Sabtu 19 Dec 2015 07:27 WIB

Soal Ojek Online, Organda DKI: Harusnya Pemerintah Revisi UU Lebih Dulu

Rep: Qommarria Rostanti/ Red: Winda Destiana Putri
Layanan ojek motor berbasis aplikasi, Gojek, membawa penumpangnya.
Foto: Republika/Wihdan Hidayat
Layanan ojek motor berbasis aplikasi, Gojek, membawa penumpangnya.

REPUBLIKA.CO.ID, JAKARTA -- Langkah Presiden RI Joko Widodo yang mengizinkan ojek dan taksi online beroperasi dinilai kurang tepat.

Pasalnya itu sama saja Jokowi mengabaikan amanat UU Nomor 22 Tahun 2009 tentang Lalu Lintas Angkutan Jalan (LLAJ).

"Ini memalukan sekali, saya kecewa. Kalau mau, mestinya Presiden merevisi UU tersebut terlebih dahulu," kata Ketua Organda DKI Jakarta Shafruhan Sinungan kepada Republika.co.id, Jumat (18/12) kemarin.

Harusnya pemerintah mampu menjaga kewibaannya. Pemerintah hendaknya tidak hanya membela kepentingan sebagian rakyat saja, namun juga mengayomi seluruh rakyat.

Mestinya Jokowi bijak melihat situasi. Shafruhan menyebut dirinya  bukanlah tidak setuju dengan keberadaan ojek. Dia juga mengetahui kebutuhan masyarakat ada di situ. Jokowi mestinya bisa  mengayomi kebutuhan itu dengan tidak melanggar UU yang dibuat oleh pemerintah sendiri.

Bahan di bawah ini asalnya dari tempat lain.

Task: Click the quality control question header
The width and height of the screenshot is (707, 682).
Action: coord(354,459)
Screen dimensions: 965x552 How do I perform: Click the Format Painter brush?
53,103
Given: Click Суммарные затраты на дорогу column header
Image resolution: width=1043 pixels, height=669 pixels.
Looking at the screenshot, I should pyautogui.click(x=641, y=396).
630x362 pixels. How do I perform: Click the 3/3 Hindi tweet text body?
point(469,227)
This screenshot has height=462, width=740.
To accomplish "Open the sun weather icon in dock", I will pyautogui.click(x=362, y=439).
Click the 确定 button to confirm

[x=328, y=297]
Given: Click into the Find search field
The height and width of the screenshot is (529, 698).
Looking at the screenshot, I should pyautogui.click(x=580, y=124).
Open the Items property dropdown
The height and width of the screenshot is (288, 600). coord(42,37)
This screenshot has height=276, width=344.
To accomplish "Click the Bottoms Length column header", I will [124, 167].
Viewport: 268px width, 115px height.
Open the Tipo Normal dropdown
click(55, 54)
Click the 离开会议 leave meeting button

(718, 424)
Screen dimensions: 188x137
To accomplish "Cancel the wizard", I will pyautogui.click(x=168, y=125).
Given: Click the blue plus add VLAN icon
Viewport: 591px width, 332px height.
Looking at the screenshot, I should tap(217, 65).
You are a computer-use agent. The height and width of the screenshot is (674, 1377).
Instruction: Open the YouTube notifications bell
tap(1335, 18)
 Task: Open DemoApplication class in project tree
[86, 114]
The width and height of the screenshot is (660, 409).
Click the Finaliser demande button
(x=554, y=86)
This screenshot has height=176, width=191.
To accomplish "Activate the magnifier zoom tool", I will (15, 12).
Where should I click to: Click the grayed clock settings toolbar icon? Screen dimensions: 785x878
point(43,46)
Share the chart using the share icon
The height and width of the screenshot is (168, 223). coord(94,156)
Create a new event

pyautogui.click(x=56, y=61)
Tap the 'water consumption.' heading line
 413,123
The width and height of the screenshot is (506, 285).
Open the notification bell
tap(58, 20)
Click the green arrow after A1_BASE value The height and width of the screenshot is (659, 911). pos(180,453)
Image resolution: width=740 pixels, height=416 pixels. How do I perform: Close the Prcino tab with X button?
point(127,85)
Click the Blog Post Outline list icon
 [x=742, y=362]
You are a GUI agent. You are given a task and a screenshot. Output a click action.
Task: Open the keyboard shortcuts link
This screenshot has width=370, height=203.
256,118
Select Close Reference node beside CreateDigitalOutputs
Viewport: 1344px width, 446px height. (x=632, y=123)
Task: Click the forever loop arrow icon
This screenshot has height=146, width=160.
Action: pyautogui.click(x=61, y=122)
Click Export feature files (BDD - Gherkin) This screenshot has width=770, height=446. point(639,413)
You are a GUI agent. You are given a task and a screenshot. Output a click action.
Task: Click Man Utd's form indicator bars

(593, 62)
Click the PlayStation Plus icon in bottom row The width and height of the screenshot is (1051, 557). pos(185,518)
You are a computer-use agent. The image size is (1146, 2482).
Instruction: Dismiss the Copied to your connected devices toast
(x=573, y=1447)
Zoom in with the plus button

Dia lantas mempertanyakan, bagaimana mungkin penguasanya melanggar UU, padahal saat disumpah jabatan, mereka menyatakan akan menjalankan semua amanat UU dan peraturan.

"Nah ini dilanggar, bahkan dia (Jokowi) perintahkan Jonan yang tadinya tegas menjalankan UU tiba-tiba memperbolehkan transportasi online beroperasi. Kami prihatin, kasihan," jelasnya.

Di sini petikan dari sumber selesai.